The Thousand Islands have long been a center for recreational boating. Large steam yachts, many designed by Nathanael Herreshoff, required distinctive yacht houses. The region was known also for innovative power boating during this period. Three local yacht clubs hosted the Gold Cup Races of the American Power Boat Association for nine consecutive years.
To be considered an island, a piece of land must stay above water throughout the year and support a living tree. Many of the islands are publicly owned. A group of 21 islands form the Thousand Islands National Park, the oldest of Canada's national parks east of the Rocky Mountains. The park hosts campgrounds, inland walking trails, annual family events, as well as a national heritage building.
Thirty New York state parks are managed as part of the New York State Office of Parks, Recreation and Historic Preservation's Thousand Islands Region, including many that are located on river islands or along the New York shore. Many of these river parks were established in the late 19th and early 20th century as part of the St. Lawrence Reservation, and were among New York's earliest land acquisitions for the purpose of preservation and recreational development.
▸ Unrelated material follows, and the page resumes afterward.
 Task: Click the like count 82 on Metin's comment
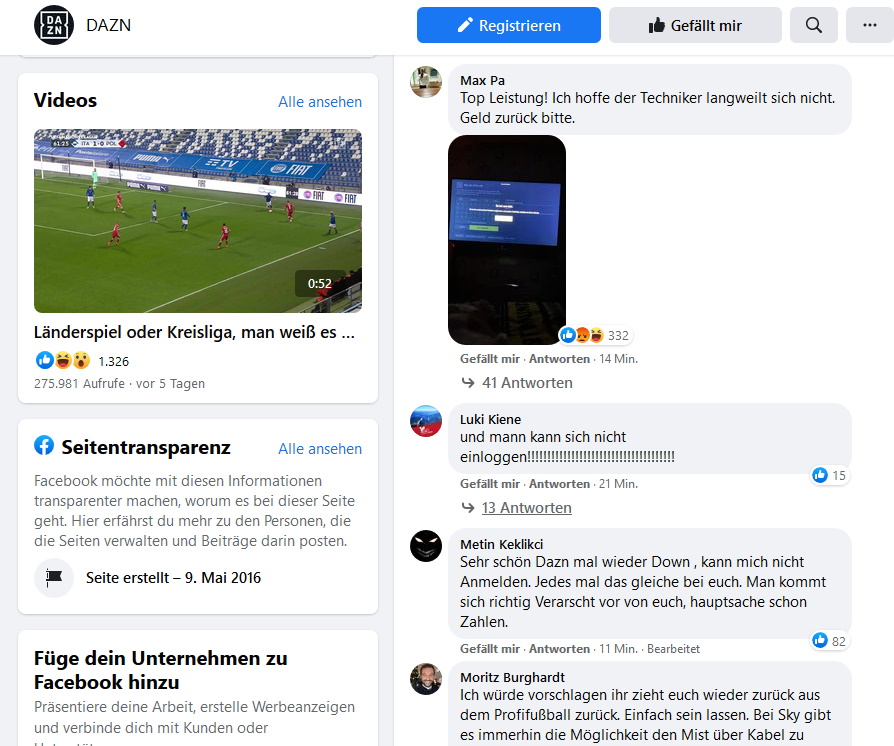(830, 641)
Among the larger parks are Wellesley Island State Park, which includes the largest camping complex in the region, and Robert Moses State Park.
Other boating, fishing and vacationing locations
Aviation and airports
Passenger air service to the Thousand Islands region is available in both Ontario and New York. Watertown International Airport (ART) in Watertown, New York has daily service on American Airlines connecting through Philadelphia (PHL). Norman Rogers Airport (YGK) in Kingston, Ontario offers daily service on Air Canada connecting through Toronto Pearson. Both airports also offer private aviation services.
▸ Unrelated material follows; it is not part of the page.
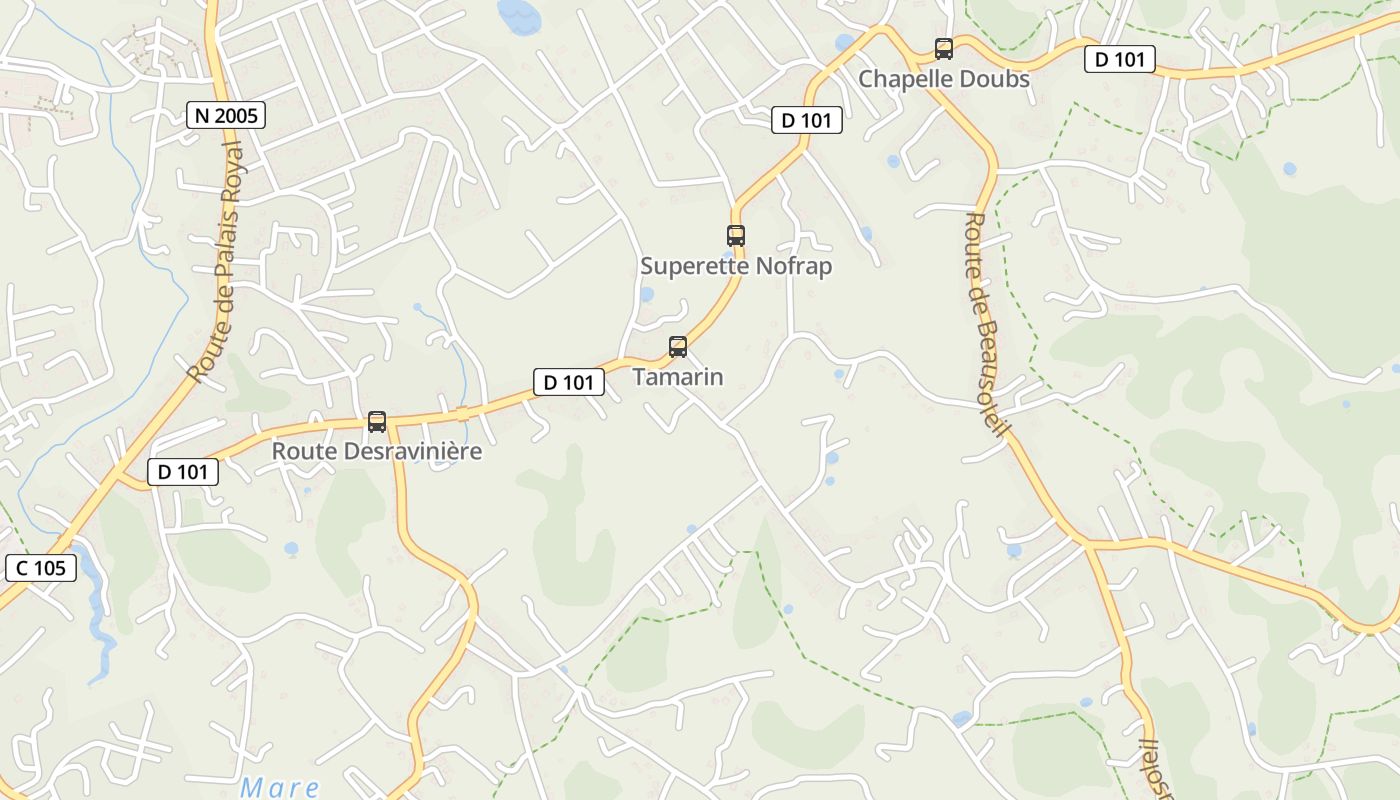Select the D 101 shield right of Chapelle Doubs
1400x800 pixels.
tap(1120, 59)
Maxson Airfield (FAA LID: 89NY) is a privately owned, private-use general aviation airport located two nautical miles (3.7 km; 2.3 mi) south of the central business district of Alexandria Bay, a village in Jefferson County, New York. It once had commercial service provided by Mohawk Airlines. At that time, the airport bore the IATA airport code AXB. Maxson is available to the public by Maxson Airfield, LLC.
Brockville-Thousand Islands Regional Tackaberry Airport (IATA: XBR, TC LID: CNL3), also known as Brockville Municipal Airport, is a registered aerodrome located in Elizabethtown-Kitley Township, 4.8 nautical miles (8.9 km; 5.5 mi) northwest of the city of Brockville, Ontario, Canada.
Thousand Island dressing
According to The Oxford Companion of Food and Drink, the name for Thousand Island dressing "presumably comes from the Thousand Islands between the United States and Canada in the St. Lawrence River." However, several different versions of the dressing's origin exist. One common story describes how a fishing guide's wife, Sophia LaLonde, made the condiment as part of her husband George's shore dinner. Often in this version, actress May Irwin requested the recipe after enjoying it. Irwin in turn gave it to another Thousand Islands summer resident, George Boldt, who built Boldt Castle between 1900 and 1904. Boldt, as proprietor of the Waldorf-Astoria Hotel, instructed the hotel's maître d'hôtel, Oscar Tschirky, to put the dressing on the menu in 1894.
Sociologists attempting to determine the true origin of Thousand Island dressing found that several conflicting origin stories exist, and that they vary between the various islands and villages of the Thousand Islands region. None appear to have any strong written evidence to support their specific claims.